I have made some further research on the topic and decided to expand the ruleset as shown below. (Note that the class percentages are just placeholders, explained in detail below.)
With this setup downloading or streaming videos (at full speeds) seem to have barely any effect on my ping ingame. The bufferbloat tests are also returning nicely. Would like to see others input on this.
Download:
Upload:
Reasoning for the changes:
Previously I've been using 512/128 bytes rule on download/upload respectively to give priority to one class on each side. This has worked reasonably well but not perfect.
I monitored a couple games (mostly shooters) with different playercounts to see where their packets end up on the size scale. A decent amount seems to be caught by 512/128. Think of team deathmatch style games up to 12 players or so. (I actually expanded it to 576 as without it there seemed to be a couple uncaught packets).

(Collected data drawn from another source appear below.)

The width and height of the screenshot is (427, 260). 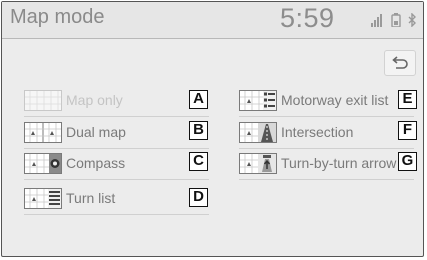 What do you see at coordinates (258, 132) in the screenshot?
I see `intersection-icon` at bounding box center [258, 132].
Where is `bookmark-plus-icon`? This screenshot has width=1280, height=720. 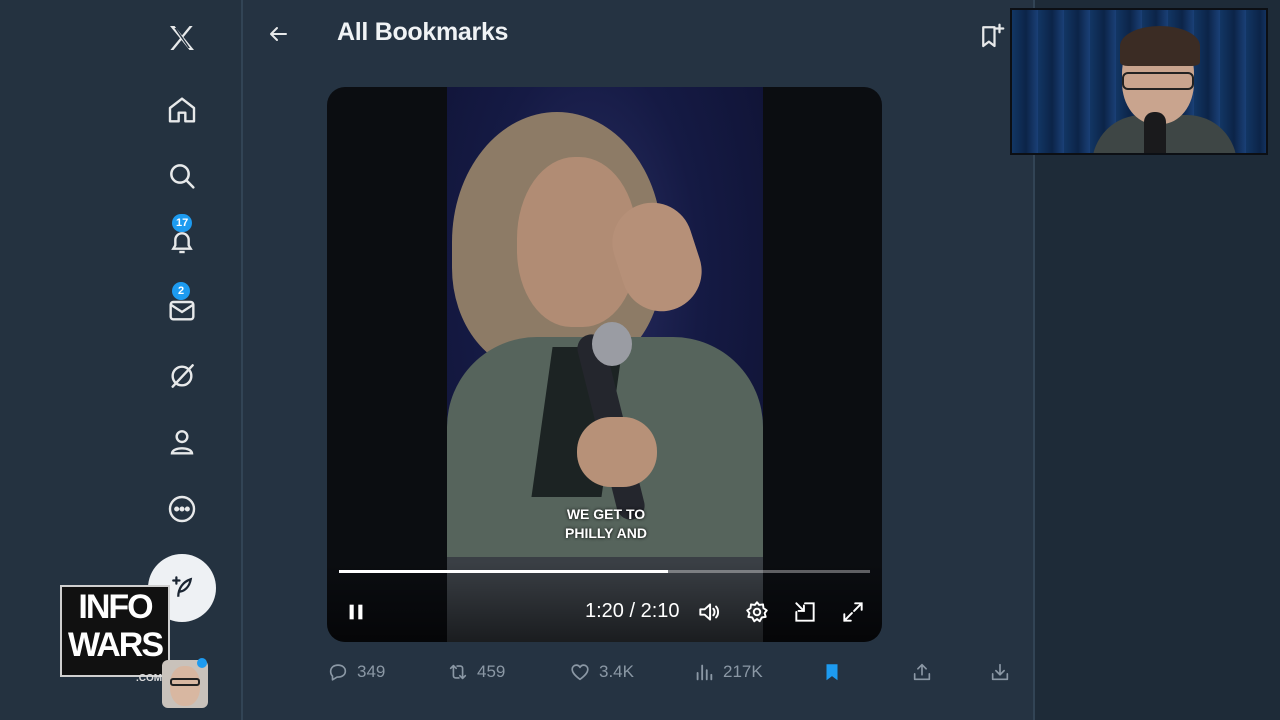 bookmark-plus-icon is located at coordinates (994, 36).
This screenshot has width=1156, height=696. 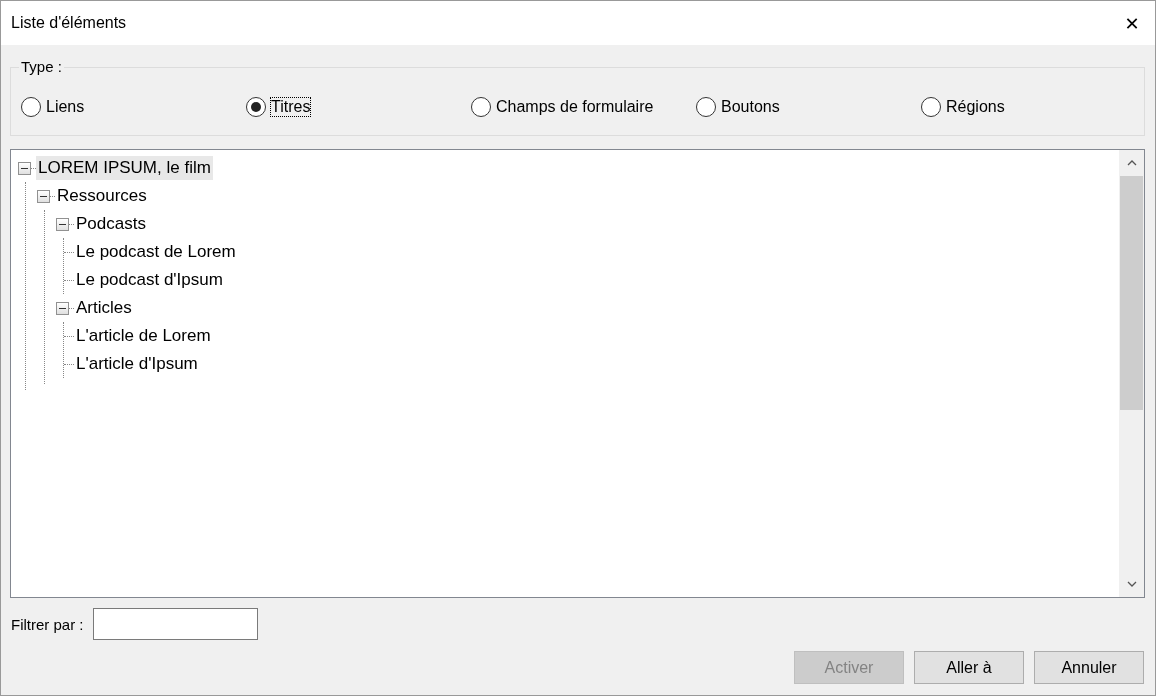 What do you see at coordinates (137, 364) in the screenshot?
I see `tree-item: L'article d'Ipsum` at bounding box center [137, 364].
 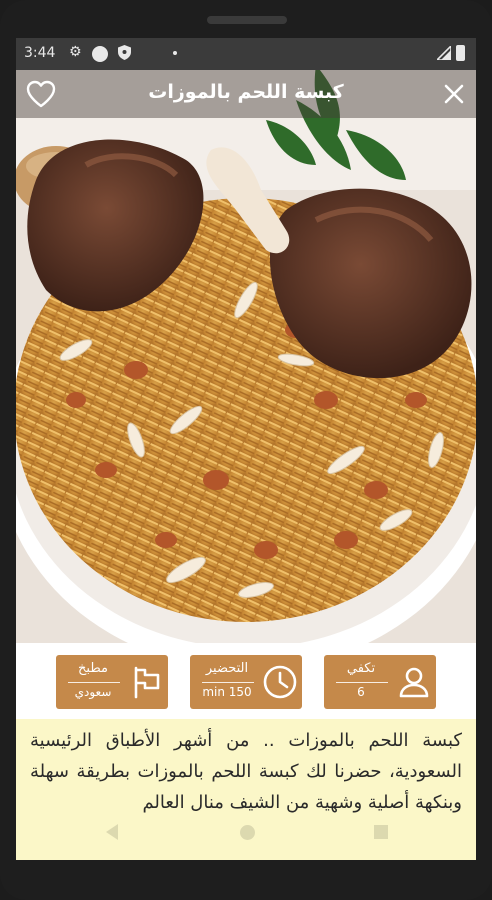 I want to click on notification-status-icon, so click(x=100, y=54).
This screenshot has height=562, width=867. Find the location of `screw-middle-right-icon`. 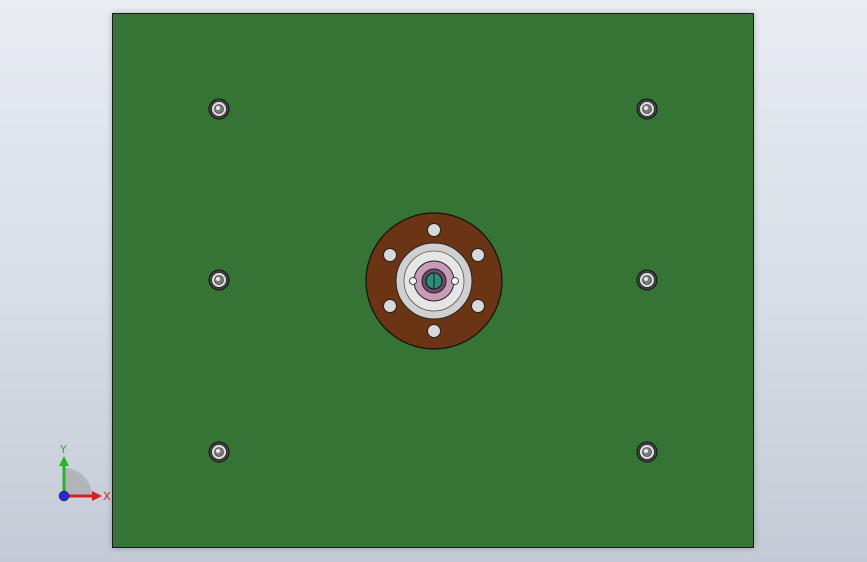

screw-middle-right-icon is located at coordinates (647, 280).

However as player counts rise (24+) or theres some AI on the map this very quickly bleeds over the previous rule on the download side. You can see this with the net_graph command in Source engine (Valve) games or just by looking at the Gargoyle classes. With 30 players this easily climbs into the 800-1000 bytes range (depends on the server setting of course).
A second rule of up to ~1280 seems to catch all of these even at the highest playercounts. This would make sense considering Source engine games have a setting (net_maxroutable) that, by default splits packets larger than ~1100-1260 (exact number depends on the game and player settings) into multiple parts.
Most downloads or online video streams I tried seem to rely on very large packets. That means well above 1280 and up to 1500 (which is the maximum possible size). Thus they get automatically sent to bulk without any additional rules needed.
Some people mentioned using 128 bytes on the download side as well, from my testing I see little point in that. Even with just a couple people around ingame the bytes received climb over that. If someone really wanted to be be that granular I feel like 256 would work better for gaming. But generally speaking you just catch all those with the 576 bytes rule with barely any difference in bandwidth funneled into that class.
Perhaps the 128 bytes is about prioritizing ACK packets on the download side? Those would be more like 40/52 in sizes though. Maybe SYNs at 60 bytes or so. Perhaps I'll do more testing on these specifically.
Upload does not seem to scale with playercounts (which would make sense, you are only talking to the server about yourself) so the 128 byte rule catches most of these games. However even in my limited testing I found some games which, regardless of playercount will operate in the up to 256 bytes range and would not be caught by the 128 bytes rule.
I'm not sure how i feel about the 52 bytes rule yet. My understanding is that 40 bytes is the length of a TCP ACK packet or 52 if it also contains a timestamp. A lot of games seem to operate above it (so 53-128 range). Its possible something could be done with this fact, but im not sure yet. Having the 128/256 bytes classes would probably be sufficient for most so I'll probably end up removing it when I'm done testing.
Note that the class percentages are just placeholders. The optimal setup would probably be reserving a low amount to the bulk class (10-20%) and roughly equally sharing the rest between the 2 or 3 prioritized classes with the assumption that they will never actually fill up their limits. The ones with larger packet allowance perhaps should get a bit less reserved.